Dataset entries
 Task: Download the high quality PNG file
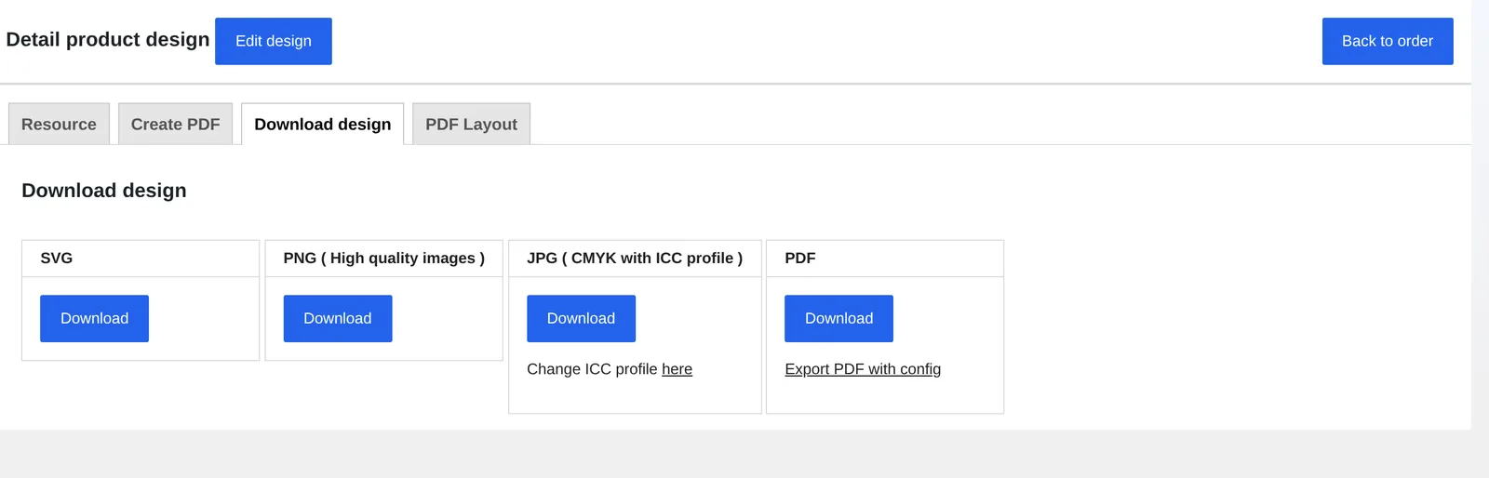pos(337,318)
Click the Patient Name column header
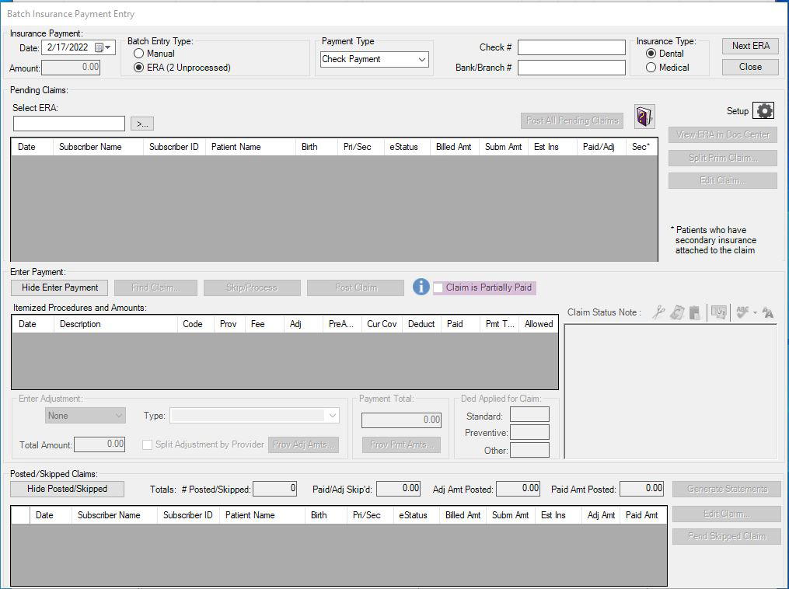The image size is (789, 589). pos(236,147)
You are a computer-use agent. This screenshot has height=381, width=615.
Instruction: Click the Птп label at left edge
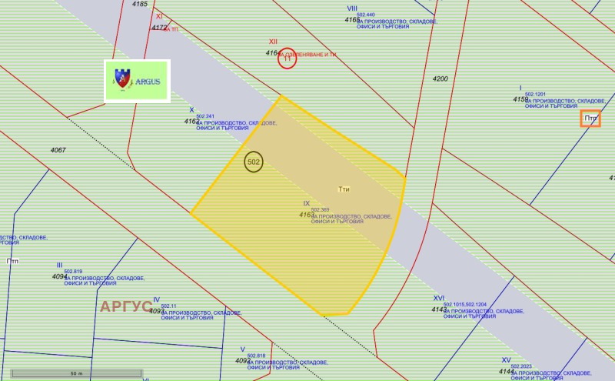coord(12,262)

_TRY IT_
Every line from the one containing "Click the Patient Name column header" through the end of the entries above is to be copied exactly; pictures are to be left out.

_RESPONSE TO THIS TASK_
Click the Patient Name column header
The image size is (789, 589). pos(236,147)
You are a computer-use agent. This screenshot has height=381, width=615.
Instruction: Click the Птп label at left edge
coord(12,262)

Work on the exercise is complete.